To determine if P2X7R activation was associated with vascular stretch injury, a model of subfailure overstretch of rat aorta was developed. Physiological, in vivo axial strain on vessels is typically in the 40–80% range (Learoyd and Taylor, 1966; Guo and Kassab, 2003). Length–tension curves of isolated RA showed that the vessel lengthening with minimal increase in stress and reached a plateau at λev = 2 at a force of 41.50 ± 21.81 g with a corresponding stress of 8.76 ± 3.76 × 105 N/m2, far below the force that led to structural failure (Figure 2). The rapid increase in stress without noticeable lengthening of the vessel beyond λev = 2 is due to the tensile strength of the vessels.

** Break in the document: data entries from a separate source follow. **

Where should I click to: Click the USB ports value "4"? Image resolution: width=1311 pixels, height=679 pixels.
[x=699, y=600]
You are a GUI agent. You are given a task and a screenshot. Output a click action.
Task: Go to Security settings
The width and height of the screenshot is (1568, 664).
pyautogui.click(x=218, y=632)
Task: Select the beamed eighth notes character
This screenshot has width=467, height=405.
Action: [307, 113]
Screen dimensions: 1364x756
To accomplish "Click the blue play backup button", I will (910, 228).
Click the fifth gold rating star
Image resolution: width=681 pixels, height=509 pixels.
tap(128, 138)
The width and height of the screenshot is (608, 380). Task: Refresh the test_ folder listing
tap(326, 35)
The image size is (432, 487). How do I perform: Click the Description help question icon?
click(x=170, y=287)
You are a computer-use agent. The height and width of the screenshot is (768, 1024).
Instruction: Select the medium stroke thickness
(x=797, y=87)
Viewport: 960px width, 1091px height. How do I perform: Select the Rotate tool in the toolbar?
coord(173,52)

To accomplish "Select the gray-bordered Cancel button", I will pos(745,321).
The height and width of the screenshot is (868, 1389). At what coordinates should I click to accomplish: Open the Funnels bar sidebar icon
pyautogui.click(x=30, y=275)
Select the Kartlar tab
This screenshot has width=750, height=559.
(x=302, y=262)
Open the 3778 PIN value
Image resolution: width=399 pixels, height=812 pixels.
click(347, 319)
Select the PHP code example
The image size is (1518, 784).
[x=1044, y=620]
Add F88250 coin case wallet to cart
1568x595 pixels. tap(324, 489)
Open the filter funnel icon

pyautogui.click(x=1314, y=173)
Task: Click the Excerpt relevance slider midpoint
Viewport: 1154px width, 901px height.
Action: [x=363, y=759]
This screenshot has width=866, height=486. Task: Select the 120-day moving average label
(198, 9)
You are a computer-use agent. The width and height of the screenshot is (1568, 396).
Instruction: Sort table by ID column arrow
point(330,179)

In the RA model, the vessel could be stretched to twice their excised length before lengthening was limited by haptic feedback. Stretch–stress curve showed that this level of stretch was just above the range of physiological axial stress but well below the range at which structural failure occurred (Figure 3) (Lawrence and Gooch, 2009; Krishnan et al., 2015). Thus, the RA model of subfailure overstretch is defined as the level of haptic feedback of increased tension at which the tissues were manually stretched to twice the ex vivo length. This level of stretch is consistent with that would occur during haptic feedback of routine surgical handling of vascular tissue such as endoscopic harvest of HSV.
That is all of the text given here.